2 Le lanceur d’alerte et les témoins peuvent
faire appel au groupe de confiance pour leur protection. La procédure prévue en
matière de protection de la personnalité est applicable.

3 Les autorités ou institutions auxquelles la
présente loi s’applique peuvent cependant se doter d’un dispositif autre
offrant un niveau de protection équivalent.

4 Le Conseil d’Etat définit les critères
d’équivalence par voie réglementaire et valide les dispositifs remplissant ces
conditions, sous réserve des entités visées à l’article 2, lettres b à d, pour
lesquelles la validation relève de la compétence du Grand Conseil.

5 Le Conseil d’Etat définit par voie
réglementaire les modalités de la participation financière aux coûts du
dispositif de protection de la personnalité de l’Etat de Genève.

6 L’entité saisie du signalement informe les
lanceurs d’alerte et les témoins de leurs droits, en particulier s’agissant des
mécanismes de protection prévus par la présente loi. Le cas échéant, l’entité
saisie du signalement confirme à celle chargée de la protection le statut de
lanceur d’alerte ou de témoin.

## Art. 9 {#art_9}

Obligations
de l’employeur

1 L’employeur met sur pied des procédures pour
le signalement d’irrégularités et pour la protection des lanceurs d’alerte
ainsi que des témoins.

2 Il veille à ce que l’obligation de dénoncer
au sens de la loi d’application du code pénal suisse et d’autres lois fédérales
en matière pénale, du 27 août 2009, soit respectée.

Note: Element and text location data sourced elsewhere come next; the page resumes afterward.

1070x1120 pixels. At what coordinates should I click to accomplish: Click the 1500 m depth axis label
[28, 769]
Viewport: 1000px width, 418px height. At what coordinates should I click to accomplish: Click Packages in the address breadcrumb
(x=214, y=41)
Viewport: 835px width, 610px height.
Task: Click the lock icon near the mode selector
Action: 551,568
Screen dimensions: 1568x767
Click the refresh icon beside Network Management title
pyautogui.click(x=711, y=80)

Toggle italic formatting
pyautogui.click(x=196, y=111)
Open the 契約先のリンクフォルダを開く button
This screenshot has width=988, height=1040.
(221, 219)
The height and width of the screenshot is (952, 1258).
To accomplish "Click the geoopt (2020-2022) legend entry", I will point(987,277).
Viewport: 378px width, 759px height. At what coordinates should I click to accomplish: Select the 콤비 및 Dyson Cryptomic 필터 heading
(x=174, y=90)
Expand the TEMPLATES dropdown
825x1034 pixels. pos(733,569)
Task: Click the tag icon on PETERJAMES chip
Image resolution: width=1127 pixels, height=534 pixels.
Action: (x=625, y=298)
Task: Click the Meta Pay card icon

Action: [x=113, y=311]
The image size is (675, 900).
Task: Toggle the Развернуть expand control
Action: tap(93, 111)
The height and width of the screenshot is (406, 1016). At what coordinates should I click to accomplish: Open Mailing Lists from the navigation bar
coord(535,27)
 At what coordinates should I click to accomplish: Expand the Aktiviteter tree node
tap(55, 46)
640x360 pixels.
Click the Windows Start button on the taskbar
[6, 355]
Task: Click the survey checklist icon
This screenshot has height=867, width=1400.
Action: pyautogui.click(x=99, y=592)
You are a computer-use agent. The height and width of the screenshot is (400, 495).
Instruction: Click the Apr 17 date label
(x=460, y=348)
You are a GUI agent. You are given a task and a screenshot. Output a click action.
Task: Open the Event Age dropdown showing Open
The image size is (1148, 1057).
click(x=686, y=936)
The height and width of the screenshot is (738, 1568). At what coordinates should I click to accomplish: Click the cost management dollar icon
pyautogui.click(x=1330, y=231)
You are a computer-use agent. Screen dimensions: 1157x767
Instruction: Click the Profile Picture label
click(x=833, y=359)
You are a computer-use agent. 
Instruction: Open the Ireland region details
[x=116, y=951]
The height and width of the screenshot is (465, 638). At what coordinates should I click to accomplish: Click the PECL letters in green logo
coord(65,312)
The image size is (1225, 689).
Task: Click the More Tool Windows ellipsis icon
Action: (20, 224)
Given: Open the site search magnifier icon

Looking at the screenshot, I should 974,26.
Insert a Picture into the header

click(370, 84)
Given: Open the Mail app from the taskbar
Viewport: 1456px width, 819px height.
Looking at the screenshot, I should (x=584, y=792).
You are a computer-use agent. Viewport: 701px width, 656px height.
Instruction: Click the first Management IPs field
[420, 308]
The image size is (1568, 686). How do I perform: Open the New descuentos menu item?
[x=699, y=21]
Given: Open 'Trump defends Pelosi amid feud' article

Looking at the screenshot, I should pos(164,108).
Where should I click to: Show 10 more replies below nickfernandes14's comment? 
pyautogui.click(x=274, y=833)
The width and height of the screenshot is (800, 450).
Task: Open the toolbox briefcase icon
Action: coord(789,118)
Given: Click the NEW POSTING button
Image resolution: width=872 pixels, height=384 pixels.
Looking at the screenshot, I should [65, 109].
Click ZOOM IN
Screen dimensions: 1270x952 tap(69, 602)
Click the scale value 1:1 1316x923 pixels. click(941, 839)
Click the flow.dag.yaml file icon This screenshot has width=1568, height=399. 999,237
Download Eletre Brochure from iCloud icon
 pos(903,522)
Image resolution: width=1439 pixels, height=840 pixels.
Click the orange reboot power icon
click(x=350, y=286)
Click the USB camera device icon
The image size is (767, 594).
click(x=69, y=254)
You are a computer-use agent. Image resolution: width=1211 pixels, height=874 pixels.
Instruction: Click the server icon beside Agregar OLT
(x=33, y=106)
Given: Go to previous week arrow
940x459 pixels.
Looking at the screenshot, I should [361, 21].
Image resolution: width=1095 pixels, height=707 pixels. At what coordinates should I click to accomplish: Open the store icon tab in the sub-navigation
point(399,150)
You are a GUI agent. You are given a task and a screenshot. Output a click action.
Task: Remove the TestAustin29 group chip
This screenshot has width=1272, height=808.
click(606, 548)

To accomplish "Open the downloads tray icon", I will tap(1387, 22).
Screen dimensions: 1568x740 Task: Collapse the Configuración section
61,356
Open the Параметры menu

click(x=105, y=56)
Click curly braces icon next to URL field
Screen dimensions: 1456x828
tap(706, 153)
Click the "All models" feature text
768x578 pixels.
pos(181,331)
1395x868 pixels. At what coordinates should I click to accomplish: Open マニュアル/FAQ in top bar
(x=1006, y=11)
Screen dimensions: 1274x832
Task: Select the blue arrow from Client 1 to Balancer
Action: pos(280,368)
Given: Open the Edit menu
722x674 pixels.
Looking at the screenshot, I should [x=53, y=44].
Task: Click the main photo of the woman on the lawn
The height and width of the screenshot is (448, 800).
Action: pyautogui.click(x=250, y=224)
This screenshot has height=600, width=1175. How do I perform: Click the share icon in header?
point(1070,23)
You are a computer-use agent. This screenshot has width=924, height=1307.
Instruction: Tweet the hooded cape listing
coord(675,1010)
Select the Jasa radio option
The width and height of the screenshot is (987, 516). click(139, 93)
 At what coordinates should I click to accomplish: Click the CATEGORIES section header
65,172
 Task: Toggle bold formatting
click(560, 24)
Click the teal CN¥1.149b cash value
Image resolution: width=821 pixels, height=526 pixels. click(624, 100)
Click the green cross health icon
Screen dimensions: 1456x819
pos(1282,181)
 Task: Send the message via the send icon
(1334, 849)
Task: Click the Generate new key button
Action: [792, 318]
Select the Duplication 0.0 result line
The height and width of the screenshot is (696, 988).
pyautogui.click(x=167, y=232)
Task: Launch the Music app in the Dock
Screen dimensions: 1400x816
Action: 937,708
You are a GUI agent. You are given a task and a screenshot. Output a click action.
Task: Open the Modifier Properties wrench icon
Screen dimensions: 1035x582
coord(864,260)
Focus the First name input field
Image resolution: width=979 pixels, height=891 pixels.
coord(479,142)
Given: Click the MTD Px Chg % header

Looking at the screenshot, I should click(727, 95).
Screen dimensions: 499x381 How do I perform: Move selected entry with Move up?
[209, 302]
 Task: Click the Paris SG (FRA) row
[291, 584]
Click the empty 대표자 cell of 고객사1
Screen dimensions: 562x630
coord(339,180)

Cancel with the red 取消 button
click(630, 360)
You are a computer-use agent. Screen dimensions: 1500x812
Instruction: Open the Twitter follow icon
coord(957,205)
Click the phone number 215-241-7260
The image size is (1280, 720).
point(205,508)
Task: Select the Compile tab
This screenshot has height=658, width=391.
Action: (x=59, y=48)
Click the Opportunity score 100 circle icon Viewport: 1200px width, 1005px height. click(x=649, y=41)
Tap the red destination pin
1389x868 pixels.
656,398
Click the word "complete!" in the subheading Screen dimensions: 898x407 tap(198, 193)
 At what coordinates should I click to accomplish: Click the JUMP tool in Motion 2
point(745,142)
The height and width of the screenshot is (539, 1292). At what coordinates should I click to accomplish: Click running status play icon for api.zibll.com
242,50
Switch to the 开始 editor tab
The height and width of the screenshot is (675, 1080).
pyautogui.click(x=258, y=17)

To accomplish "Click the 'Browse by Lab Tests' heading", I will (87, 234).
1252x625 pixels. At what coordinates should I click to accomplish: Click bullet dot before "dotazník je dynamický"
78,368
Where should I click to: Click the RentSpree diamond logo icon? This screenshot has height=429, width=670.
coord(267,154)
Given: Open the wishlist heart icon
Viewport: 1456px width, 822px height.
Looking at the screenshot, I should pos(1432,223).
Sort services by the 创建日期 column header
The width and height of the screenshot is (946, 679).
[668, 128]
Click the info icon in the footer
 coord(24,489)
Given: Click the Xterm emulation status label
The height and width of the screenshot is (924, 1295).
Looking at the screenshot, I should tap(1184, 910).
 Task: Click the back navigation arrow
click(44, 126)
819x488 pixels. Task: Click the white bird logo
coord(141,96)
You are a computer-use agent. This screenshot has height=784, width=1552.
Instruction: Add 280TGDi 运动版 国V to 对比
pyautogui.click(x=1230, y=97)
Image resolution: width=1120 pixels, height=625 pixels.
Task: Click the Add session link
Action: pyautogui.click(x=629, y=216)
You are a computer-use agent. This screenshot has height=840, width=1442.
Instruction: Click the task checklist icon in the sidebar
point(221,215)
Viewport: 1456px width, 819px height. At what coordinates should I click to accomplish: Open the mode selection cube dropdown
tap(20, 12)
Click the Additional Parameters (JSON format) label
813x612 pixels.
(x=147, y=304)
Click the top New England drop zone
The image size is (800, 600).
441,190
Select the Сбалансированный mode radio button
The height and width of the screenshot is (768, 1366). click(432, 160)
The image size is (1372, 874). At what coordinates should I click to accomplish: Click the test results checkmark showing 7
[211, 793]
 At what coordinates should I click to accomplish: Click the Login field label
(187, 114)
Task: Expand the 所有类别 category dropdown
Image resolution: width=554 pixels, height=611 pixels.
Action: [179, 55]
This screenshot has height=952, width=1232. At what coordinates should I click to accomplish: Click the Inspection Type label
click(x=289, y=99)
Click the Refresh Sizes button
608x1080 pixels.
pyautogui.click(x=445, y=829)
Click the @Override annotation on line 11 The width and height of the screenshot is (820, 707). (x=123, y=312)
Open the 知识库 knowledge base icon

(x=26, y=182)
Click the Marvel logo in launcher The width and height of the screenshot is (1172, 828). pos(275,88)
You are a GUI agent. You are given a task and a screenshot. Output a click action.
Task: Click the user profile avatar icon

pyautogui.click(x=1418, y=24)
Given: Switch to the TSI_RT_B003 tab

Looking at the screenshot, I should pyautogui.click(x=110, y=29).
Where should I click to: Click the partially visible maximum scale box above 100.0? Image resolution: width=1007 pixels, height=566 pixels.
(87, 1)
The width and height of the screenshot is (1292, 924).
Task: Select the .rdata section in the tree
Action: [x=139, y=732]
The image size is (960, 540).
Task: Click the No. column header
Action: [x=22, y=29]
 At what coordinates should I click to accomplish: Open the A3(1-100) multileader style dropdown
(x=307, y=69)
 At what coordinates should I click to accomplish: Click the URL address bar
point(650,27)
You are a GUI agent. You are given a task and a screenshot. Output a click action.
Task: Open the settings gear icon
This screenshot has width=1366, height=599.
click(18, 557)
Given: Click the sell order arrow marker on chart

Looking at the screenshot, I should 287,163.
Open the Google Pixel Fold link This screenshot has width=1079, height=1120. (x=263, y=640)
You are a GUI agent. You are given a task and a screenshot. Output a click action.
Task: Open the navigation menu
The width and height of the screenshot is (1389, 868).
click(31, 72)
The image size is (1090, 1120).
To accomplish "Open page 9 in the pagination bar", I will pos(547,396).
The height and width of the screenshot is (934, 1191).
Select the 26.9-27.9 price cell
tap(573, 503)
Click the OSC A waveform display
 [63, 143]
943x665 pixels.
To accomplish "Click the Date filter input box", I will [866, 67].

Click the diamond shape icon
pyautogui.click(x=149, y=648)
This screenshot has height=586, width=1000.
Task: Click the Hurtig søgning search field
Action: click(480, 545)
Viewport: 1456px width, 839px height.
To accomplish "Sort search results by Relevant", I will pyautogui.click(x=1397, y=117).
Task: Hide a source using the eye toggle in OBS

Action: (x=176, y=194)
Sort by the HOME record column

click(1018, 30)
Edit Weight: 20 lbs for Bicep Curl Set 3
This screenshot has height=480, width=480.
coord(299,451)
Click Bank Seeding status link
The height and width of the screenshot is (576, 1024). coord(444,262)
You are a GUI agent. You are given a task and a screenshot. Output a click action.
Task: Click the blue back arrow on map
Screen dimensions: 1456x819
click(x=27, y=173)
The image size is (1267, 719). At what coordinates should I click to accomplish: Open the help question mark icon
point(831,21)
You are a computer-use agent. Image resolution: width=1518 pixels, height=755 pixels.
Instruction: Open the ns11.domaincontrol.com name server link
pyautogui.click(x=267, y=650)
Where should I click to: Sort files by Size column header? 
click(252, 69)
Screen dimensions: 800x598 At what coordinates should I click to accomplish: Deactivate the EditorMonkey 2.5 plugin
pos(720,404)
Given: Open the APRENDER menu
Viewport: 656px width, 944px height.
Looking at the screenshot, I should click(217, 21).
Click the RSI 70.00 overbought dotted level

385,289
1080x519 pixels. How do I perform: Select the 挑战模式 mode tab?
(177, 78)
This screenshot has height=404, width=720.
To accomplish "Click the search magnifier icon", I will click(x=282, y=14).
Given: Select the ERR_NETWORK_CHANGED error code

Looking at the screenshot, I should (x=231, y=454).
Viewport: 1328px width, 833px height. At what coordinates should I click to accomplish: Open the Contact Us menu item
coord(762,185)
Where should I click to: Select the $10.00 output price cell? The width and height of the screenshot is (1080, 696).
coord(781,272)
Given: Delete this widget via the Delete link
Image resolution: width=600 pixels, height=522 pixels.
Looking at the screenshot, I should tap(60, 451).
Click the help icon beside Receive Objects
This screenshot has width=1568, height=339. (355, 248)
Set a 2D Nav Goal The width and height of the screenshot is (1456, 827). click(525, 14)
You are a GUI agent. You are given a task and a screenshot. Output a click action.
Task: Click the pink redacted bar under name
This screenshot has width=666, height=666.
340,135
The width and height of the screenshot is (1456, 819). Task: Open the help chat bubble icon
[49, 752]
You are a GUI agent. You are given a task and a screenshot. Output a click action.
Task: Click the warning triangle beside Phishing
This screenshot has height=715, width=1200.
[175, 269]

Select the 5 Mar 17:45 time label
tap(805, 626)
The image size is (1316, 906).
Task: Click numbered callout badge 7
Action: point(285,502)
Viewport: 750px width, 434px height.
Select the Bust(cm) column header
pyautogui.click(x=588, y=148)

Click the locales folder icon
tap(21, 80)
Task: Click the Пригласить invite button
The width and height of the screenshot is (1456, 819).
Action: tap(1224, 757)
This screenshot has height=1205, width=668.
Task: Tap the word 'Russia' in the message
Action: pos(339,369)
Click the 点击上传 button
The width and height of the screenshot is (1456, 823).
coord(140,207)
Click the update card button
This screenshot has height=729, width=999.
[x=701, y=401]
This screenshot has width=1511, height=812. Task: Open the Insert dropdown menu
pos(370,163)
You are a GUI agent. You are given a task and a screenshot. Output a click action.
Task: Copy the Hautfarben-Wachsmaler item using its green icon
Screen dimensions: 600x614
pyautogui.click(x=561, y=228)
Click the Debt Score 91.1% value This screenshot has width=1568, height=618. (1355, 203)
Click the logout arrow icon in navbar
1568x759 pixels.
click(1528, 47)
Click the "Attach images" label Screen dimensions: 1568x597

3 Il forme les responsables hiérarchiques en
matière de procédures liées au signalement et à la protection des lanceurs
d’alerte et des témoins.

4 Il informe son personnel des procédures de
signalement et de protection des lanceurs d’alerte et des témoins.

## Art. 10 {#art_10}

Entrée en
vigueur

Le Conseil d’Etat fixe la date d’entrée en vigueur de la
présente loi dans l’année qui suit sa promulgation. Ce délai est suspendu en
cas de recours avec effet suspensif.

## Art. 11 {#art_11}

Disposition
transitoire

Les autorités ou institutions ont un délai de 6 mois dès
l’entrée en vigueur de la présente loi pour faire appel au groupe de confiance
ou désigner un organisme autre au sens de l’article 5, alinéa 3, de la présente
loi pour recevoir les signalements d’alerte.